Errors discovered while/after completing an electronic patient care report should be corrected within the ePCR system when possible, through the amendment or addendum portion of the program used.

If there is no way to electronically submit a change or addendum, and EMS professional should follow the correction method used for a handwritten report that has already been submitted on the printout of the electronic report.

Judging vs Judgment

Don't judge. 

Example: Don't write that the patient was "drunk." However, you should report slurred speech, smell of alcohol on his/her breath, and lack of coordination. You should also document in quotes any statements/confession, e.g., "I am so wasted!" THEN, use judgment for how to proceed, based on the objective findings/documentation. 

Documenting Patient Refusals

Competent adults always have the right to refuse medical treatment.

In the instance that a patient is attempting to refuse treatment or transport by Emergency Medical Services, an EMS professional should ensure the patient is able to make a rational, informed decision.

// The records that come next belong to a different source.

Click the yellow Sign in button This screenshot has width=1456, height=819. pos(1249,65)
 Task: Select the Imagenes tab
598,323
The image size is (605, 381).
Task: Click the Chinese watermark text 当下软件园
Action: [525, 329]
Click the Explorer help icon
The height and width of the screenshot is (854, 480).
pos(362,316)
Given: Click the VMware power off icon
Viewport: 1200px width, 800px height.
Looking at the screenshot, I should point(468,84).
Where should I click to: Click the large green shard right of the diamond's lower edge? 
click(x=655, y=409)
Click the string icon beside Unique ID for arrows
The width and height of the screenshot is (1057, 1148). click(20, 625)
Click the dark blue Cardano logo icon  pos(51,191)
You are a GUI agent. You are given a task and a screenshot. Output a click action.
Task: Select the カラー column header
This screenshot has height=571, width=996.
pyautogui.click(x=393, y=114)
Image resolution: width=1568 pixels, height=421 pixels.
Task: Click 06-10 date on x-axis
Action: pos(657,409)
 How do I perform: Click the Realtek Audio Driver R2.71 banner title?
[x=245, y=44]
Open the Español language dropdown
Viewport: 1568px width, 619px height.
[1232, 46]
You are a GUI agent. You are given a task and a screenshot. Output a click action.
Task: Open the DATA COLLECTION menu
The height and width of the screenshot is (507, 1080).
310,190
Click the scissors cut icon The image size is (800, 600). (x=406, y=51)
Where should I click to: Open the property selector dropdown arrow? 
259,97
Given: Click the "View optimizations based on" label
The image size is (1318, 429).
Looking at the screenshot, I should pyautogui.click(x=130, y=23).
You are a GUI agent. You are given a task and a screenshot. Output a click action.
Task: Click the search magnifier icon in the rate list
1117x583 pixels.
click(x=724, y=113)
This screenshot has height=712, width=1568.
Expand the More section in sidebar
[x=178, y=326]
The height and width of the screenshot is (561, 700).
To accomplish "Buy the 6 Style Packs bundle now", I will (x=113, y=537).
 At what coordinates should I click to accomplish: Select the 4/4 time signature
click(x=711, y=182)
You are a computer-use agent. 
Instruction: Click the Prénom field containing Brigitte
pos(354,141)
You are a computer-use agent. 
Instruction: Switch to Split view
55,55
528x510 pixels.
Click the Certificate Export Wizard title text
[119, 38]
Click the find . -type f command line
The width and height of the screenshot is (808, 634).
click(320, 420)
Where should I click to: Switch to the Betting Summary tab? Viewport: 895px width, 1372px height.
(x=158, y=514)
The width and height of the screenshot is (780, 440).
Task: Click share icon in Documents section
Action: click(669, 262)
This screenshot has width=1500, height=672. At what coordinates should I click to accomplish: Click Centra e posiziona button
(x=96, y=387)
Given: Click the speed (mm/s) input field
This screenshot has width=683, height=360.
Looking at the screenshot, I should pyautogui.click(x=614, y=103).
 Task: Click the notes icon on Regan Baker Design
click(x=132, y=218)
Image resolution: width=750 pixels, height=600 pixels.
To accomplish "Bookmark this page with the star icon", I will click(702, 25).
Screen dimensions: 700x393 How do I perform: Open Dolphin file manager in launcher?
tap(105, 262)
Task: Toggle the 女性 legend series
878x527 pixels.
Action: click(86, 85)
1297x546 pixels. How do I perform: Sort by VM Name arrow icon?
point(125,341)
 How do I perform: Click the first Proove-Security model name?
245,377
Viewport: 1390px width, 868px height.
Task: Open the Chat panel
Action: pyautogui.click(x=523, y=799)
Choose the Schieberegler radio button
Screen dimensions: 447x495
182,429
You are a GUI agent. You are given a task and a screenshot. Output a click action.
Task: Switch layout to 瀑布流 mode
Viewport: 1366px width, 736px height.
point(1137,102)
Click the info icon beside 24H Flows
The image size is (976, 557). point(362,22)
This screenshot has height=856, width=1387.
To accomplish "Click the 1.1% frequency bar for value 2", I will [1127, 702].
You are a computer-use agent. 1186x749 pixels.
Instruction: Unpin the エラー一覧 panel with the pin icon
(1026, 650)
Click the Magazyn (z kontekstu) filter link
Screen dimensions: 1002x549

  • EMS should inform the patient why he/she should go and
  • what may happen to him/her if he/she does not.

Keep in mind that online medical control can be consulted as per local protocol. If the patient still refuses, the EMS professional should thoroughly document any assessment.

  • A signature of a witness to a patient refusal is always recommended, preferably a family member, police officer, or bystander.

If the patient refuses to sign the refusal form, have a family member, police officer, or bystander sign the form verifying that the patient refused to sign--as well as refused treatment/transport.

The patient care report should still be completed and should include a complete patient assessment (as complete as was performed), as well as documentation supporting the refusal of care and/or complete assessment.

  • Documentation should include any care or treatment plan the EMS professional wished to provide for the patient, and the statement that the EMS professional explained to the patient detailing possible consequences of failure to accept care, up to and including potential death.
  • The EMS professional should always offer alternative methods of gaining medical care for the patient and state the willingness of EMS to return to treat and transport the patient if he/she were to have a change of mind.
  • Before an EMS professional leaves the scene, he/she should try again to persuade the patient to go to the hospital.